Exercise:
Nothing but a number is expected: the count of lines in the data below that include "Tools".

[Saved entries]

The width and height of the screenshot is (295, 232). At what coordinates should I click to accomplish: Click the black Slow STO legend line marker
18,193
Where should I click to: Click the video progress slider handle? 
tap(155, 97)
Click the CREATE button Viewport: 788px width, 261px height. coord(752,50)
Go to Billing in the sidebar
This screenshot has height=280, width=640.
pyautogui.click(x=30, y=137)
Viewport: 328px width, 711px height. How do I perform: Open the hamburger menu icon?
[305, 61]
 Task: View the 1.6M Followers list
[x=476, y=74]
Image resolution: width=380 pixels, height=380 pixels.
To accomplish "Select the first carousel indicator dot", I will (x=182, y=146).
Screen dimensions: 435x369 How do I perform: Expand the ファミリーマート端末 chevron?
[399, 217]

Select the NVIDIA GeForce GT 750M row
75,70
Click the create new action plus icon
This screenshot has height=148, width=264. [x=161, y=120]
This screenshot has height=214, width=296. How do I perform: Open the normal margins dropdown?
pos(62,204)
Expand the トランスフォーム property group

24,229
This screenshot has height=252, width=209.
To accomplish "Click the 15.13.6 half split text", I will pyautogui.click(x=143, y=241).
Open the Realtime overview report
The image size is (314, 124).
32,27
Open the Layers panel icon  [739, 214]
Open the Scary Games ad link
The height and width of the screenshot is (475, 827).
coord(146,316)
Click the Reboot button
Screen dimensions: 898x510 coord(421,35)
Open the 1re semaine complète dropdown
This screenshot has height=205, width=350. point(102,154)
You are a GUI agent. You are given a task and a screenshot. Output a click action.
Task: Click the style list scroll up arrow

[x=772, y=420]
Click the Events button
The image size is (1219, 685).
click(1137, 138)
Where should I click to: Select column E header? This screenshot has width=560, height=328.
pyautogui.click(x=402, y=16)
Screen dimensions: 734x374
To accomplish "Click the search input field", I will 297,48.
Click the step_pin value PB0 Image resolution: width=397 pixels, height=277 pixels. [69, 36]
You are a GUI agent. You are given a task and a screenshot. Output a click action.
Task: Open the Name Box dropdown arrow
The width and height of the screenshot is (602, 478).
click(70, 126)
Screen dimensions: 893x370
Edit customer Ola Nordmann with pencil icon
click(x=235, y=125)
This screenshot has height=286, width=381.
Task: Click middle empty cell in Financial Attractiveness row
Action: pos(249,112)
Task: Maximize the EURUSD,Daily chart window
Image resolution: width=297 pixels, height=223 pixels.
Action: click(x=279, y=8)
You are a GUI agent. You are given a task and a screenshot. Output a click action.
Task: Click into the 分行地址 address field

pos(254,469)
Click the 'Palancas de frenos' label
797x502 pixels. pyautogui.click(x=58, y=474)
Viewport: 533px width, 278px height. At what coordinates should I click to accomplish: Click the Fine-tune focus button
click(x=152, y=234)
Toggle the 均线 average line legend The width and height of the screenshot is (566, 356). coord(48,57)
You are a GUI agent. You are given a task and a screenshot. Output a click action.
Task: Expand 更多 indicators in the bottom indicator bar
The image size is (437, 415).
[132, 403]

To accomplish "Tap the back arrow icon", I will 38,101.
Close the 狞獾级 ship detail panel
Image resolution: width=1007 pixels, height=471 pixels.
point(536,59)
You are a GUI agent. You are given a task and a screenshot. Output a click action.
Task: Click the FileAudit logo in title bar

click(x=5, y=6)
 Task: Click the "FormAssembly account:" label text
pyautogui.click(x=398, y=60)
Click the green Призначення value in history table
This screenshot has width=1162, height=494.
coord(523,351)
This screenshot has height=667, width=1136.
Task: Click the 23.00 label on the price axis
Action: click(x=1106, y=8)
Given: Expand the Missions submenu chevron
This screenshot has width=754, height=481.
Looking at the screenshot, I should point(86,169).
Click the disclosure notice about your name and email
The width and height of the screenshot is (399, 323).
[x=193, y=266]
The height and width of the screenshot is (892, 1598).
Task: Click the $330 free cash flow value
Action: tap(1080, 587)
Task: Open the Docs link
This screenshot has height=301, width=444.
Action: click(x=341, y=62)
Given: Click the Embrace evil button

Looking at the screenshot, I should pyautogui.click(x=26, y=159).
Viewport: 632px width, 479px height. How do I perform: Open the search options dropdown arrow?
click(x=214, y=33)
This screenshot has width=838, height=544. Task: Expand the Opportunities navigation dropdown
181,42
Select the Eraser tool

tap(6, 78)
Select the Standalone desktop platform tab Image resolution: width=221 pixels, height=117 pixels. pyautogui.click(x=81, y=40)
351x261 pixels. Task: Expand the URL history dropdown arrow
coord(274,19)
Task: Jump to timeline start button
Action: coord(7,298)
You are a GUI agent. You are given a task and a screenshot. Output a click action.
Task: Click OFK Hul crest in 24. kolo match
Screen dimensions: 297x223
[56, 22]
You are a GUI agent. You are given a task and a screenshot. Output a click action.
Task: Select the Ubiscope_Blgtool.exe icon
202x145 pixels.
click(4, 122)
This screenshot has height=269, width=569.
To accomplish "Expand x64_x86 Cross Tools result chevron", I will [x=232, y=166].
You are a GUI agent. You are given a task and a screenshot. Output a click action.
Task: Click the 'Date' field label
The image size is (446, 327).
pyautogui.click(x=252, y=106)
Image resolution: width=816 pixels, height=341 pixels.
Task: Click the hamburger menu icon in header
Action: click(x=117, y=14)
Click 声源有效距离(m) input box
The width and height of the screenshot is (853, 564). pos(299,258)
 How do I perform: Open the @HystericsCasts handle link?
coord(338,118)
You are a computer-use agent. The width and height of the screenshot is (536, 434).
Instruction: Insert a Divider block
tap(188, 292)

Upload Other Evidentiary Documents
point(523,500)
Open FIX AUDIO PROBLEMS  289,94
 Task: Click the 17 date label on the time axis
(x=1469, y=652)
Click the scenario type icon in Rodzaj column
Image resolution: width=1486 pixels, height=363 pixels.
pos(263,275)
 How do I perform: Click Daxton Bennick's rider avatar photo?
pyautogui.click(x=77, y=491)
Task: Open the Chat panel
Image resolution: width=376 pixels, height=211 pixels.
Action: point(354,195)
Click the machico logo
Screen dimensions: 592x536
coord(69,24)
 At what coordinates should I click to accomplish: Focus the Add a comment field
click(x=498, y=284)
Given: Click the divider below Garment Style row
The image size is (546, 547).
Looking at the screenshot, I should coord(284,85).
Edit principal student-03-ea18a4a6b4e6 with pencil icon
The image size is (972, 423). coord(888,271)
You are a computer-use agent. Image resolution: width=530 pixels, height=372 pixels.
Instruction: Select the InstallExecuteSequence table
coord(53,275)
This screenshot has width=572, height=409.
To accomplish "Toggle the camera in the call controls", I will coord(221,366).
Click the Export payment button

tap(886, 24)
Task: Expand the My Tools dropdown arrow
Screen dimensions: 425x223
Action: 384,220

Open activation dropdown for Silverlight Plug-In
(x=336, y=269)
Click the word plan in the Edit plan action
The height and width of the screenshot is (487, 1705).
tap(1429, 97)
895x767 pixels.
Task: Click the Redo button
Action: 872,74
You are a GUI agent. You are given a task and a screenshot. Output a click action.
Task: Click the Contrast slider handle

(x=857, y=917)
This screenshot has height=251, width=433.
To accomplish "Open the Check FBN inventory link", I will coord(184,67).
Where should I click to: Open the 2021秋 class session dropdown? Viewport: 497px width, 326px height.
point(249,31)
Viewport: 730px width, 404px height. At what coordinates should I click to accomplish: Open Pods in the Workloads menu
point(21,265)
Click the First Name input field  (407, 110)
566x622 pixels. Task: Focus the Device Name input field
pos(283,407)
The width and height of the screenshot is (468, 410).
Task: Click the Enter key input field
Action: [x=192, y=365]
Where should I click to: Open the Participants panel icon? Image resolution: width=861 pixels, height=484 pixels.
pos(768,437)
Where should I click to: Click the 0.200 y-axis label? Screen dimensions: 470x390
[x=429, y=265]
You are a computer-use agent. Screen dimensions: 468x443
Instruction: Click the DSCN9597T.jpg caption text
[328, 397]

Task answer:
2